He went on to prescribe methods which might curb these tendencies, and so far the outcomes have chiefly been successful. He did not use the word “tyranny” in this document, but he was certainly describing the unpleasant effects of it.

In modern times, looking back, the primary focus seems to have been on protecting us from the tyranny of the majority, and rightly so. A situation wherein a government or other authority functions solely to benefit the majority through its actions and policies, without regard for the wellbeing and rights of the rest of its subjects, can have grim consequences for those left neglected. But there are no longer any meaningful majorities in most of the developed world, at least where unity in ideology is concerned. We are now fractionalized in numerous fashions, standing as a collection of minorities.

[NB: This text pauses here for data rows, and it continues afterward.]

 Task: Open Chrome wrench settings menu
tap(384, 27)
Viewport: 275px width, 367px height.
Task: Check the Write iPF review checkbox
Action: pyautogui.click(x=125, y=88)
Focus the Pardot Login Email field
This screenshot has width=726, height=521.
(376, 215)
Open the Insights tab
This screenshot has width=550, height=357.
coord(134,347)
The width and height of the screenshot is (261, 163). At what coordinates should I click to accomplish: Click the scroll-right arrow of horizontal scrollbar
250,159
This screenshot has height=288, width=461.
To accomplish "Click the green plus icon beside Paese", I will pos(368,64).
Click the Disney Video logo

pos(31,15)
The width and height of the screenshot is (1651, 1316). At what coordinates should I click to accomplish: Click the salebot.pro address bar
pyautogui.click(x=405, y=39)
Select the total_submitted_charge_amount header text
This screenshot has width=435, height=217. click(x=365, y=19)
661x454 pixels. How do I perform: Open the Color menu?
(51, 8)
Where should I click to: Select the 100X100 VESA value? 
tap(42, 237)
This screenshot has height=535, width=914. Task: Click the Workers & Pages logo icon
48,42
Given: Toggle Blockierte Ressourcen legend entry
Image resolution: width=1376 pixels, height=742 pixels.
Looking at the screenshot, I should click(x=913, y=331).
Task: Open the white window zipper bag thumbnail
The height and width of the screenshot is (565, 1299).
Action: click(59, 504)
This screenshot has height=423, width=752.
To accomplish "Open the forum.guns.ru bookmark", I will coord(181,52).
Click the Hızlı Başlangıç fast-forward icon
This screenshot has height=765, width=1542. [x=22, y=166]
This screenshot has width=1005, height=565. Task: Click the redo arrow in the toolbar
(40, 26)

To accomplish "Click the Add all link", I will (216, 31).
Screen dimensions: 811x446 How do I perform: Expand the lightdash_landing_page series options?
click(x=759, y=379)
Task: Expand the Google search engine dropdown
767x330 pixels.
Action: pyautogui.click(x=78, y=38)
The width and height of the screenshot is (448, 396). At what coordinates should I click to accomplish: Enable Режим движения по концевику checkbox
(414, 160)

Need we be reminded that in most cases in history where tyrannical forces have taken the reins of power, they were tyrannies of the minority? They always begin by faulting some group, occasionally mendaciously designated a “majority,” for all of the problems encountered by the minority, typically their collective. During turbulent periods, especially those which coincide with shifts in social politics, this presents an opening for “change,” and for a brief time, the public will support anything or anyone who is not already perceived to be in power, or part of the established order or apparent issue. We can witness this transpiring now as some of the foremost contenders for president of the United States are political “outsiders,” their policies hardly known to the people at large.

Concurrently, in ordinary public discourse, you must often “bite your tongue” so as not to offend someone. The speech which is considered unacceptably astringent is frequently that of the status quo, or another “faction” that those in power (for example, at a university) do not happen to approve of or agree with. A cursory reading of the events leading up to many dictatorships shows that these same sorts of suppressive tactics have always been employed. The old guard was silenced and/or deposed, the revolutionaries were swept into power, and then the subjugation and purges commenced.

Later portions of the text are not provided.